Art South Africa will run reviews of the festival’s highlight exhibitions over the next few days, so keep checking www.artsouthafrica.com for the latest. For our best reviews, lookout for next week’s newsletter. For now, though, here are some tidbits to persuade you that if you haven’t yet seen these shows, you really ought to.

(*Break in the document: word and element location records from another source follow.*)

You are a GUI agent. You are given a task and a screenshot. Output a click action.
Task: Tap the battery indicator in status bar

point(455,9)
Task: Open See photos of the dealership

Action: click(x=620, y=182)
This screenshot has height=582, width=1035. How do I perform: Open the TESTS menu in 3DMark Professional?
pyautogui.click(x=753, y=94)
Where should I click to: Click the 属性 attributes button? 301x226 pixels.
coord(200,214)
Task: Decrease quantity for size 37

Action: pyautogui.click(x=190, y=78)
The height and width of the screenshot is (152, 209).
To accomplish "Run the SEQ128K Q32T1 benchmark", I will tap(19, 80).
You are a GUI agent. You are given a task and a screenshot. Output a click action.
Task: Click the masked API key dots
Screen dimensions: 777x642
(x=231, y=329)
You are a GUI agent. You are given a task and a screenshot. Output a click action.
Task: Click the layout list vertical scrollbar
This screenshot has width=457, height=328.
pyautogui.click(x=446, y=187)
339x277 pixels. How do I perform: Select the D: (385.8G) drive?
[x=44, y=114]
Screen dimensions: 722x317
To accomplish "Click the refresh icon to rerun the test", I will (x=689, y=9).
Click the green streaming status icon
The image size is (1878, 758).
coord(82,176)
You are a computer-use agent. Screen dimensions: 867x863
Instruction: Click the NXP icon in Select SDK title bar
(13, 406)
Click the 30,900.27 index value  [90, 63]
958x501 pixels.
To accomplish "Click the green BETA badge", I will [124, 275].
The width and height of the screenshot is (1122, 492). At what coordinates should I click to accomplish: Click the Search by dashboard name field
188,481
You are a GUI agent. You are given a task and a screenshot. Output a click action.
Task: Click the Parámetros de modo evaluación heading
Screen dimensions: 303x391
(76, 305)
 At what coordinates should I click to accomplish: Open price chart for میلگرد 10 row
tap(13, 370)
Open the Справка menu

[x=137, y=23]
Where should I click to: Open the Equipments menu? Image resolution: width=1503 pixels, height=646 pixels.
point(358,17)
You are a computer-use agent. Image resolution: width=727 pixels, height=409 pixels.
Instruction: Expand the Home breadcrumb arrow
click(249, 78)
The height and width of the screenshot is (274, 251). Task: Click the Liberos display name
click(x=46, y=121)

– Mikhael Subotzky: Retinal Shift : Subotzky’s Standard Bank Young Artist Award exhibition is a sensitive and rigorous study of the act of looking at people, places and history. The central work in the exhibition is a four-channel film titled “Moses and Griffiths”, which reframes the history of Grahamstown through personal and canonical narratives of the town, as told by two local heritage agency employees. This work is offset by a photographic installation that presents images from Subotzky’s personal and professional archives, and offers insight into the intimacy of the photographer’s gaze. – Various artists: Making Way : Curated by Rhodes University lecturer Ruth Simbao, this exhibition brings together Chinese and Southern African contemporary artists in an exploration of place, new global exchanges and the relationship between culture and economics. Familiar names include James Webb, Thenjiwe Nkosi, Gerald Machona, Doung Anwar-Jahangeer, Athi-Patra Ruga, who will conduct public performances in Grahamstown this Saturday from 10am. – Cedric Nunn: Call and Response : Consummate South African photographer Cedric Nunn’s retrospective Call and Response is on show at the Albany Museum in Grahamstown. The exhibition spans Nunn’s work from the 1960’s and 1970’s to the present. – Steven Cohen: Cradle of Humanakind : This is Cohen’s first performance in South Africa in seven years, and represents his final collaboration with his childhood caregiver Nomsa Dhlamini. The work is inspired by the Cradle of Humankind, an area in the north of Gauteng believed to be the origin of hominids. The work is a deeply moving tribute to Cohen and Dhlamini’s relationship and addresses many of the contradictions of love across racial lines in post-apartheid South Africa. – Usha Seejarim: Venus at Home : Seejarim’s solo exhibition of sculpture, installation and video examines the gendering of everyday activities. Conceptually framed in response to Henri Lefebvre’s notion of the everyday, the show invigorates the mundane objects, activities and journeys that we typically think of only in functional terms.